▶ [Given data]:
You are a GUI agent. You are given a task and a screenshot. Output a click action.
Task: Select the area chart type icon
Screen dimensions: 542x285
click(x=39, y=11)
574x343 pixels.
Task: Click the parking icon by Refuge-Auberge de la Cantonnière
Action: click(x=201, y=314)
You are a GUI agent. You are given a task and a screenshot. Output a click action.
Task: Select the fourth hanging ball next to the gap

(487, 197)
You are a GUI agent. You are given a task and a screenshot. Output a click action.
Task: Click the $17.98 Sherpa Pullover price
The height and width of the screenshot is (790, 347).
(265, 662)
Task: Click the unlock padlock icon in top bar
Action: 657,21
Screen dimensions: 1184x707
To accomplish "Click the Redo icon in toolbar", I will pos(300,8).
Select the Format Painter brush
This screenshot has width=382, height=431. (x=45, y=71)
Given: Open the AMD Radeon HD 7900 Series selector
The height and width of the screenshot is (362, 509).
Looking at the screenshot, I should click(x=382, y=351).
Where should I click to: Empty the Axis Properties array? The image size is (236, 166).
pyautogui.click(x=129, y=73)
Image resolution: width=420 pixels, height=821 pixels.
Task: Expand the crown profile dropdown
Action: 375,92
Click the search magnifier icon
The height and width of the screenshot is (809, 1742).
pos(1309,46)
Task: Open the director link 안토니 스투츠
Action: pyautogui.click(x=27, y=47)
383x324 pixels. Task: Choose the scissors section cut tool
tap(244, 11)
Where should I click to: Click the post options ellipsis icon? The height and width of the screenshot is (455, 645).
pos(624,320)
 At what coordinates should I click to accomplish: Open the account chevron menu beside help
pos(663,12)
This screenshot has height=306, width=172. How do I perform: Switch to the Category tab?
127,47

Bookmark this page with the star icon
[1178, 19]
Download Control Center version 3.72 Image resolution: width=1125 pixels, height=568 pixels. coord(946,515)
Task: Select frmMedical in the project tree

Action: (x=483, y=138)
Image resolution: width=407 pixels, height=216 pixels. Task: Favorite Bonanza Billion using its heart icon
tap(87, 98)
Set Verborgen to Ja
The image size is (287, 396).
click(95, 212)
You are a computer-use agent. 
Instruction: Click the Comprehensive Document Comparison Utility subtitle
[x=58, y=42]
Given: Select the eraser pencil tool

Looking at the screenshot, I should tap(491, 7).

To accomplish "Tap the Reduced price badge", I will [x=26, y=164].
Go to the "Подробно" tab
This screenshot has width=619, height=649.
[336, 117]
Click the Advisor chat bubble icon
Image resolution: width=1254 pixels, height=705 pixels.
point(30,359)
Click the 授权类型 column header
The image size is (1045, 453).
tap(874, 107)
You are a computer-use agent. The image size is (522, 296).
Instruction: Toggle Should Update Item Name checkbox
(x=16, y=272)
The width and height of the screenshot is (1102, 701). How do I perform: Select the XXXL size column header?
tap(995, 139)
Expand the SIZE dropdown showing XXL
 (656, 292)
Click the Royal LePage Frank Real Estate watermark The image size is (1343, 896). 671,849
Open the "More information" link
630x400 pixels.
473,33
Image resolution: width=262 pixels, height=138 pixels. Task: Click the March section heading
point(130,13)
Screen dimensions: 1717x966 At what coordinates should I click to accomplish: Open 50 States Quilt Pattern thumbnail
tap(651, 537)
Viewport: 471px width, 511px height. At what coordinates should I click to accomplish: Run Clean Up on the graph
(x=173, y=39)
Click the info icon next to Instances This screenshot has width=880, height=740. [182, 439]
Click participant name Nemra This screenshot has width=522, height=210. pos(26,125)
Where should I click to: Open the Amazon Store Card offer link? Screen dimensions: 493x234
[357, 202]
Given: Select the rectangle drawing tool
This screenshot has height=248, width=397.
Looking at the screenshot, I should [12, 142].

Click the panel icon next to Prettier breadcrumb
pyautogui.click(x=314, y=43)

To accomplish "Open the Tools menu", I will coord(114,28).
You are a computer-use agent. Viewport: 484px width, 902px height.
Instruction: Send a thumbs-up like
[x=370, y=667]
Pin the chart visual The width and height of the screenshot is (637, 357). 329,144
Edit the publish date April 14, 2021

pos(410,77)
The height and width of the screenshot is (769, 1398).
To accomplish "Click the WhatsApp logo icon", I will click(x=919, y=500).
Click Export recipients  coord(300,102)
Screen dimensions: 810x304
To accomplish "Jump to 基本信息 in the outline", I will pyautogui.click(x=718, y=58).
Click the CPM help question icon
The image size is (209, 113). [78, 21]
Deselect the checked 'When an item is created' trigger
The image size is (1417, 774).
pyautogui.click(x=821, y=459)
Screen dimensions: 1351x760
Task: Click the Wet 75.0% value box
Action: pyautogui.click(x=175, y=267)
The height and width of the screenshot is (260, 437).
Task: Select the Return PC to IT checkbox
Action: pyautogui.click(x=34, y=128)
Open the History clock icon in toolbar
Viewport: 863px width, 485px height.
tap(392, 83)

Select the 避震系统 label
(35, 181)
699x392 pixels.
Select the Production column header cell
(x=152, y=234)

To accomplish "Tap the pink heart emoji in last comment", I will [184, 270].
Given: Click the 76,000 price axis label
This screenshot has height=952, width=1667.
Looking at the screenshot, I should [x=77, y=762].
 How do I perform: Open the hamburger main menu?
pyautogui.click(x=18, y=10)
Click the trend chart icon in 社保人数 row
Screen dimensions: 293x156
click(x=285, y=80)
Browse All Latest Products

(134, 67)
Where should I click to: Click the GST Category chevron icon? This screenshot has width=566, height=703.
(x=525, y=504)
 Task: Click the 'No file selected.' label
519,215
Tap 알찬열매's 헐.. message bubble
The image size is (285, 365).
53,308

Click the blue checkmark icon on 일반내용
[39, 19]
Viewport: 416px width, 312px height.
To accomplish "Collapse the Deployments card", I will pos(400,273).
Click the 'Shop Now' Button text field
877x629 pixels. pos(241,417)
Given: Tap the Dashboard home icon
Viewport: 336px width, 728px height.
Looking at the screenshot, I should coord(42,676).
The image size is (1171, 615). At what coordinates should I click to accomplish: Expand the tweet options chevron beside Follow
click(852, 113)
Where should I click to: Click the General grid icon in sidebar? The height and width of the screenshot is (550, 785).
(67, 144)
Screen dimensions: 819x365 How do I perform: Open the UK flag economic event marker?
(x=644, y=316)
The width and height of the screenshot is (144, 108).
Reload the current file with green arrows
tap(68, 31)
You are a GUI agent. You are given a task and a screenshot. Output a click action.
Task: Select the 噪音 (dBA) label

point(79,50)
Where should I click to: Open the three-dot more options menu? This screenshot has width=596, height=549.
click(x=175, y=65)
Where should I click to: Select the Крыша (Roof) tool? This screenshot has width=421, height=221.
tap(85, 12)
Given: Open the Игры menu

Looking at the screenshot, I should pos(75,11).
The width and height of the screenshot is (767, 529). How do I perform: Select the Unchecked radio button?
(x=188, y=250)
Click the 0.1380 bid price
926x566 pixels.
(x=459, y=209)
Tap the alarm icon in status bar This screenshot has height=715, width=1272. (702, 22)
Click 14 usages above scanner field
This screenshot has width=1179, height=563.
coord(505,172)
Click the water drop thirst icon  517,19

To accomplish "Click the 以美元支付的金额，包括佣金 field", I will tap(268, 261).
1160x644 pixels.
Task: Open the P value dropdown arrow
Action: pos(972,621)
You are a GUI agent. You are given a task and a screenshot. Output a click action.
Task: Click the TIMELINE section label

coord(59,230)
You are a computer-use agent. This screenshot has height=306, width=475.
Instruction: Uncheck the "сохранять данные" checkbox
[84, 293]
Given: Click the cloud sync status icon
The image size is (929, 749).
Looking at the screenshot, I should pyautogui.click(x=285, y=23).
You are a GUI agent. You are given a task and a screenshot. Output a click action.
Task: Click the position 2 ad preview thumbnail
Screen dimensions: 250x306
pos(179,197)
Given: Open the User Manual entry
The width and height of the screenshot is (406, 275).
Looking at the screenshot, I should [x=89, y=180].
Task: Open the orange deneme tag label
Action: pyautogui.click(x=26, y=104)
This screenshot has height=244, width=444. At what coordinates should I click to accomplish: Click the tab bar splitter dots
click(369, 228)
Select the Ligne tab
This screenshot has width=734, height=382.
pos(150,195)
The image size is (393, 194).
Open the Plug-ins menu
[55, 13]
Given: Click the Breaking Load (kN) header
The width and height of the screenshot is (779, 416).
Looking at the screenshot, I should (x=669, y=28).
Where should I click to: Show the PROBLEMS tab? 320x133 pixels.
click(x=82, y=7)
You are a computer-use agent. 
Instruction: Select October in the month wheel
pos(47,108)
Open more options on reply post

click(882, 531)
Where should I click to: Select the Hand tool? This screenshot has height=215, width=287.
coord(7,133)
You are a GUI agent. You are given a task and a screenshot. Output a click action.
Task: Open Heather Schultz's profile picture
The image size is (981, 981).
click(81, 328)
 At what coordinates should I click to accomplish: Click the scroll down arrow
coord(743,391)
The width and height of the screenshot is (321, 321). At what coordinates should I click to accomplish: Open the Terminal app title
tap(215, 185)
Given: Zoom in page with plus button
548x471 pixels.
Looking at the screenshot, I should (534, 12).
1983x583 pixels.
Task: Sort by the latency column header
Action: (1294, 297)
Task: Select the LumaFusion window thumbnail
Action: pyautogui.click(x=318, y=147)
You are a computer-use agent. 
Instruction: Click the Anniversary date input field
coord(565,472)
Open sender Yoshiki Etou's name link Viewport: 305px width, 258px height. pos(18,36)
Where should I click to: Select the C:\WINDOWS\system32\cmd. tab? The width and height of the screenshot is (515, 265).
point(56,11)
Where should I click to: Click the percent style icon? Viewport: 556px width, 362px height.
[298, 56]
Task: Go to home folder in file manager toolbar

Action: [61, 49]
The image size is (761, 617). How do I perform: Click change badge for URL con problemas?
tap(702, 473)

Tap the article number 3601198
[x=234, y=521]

▶ [Activity]:
Please say how many lines in the entries hold the string "status". Give only the number.

▶ [Answer to this problem]:
2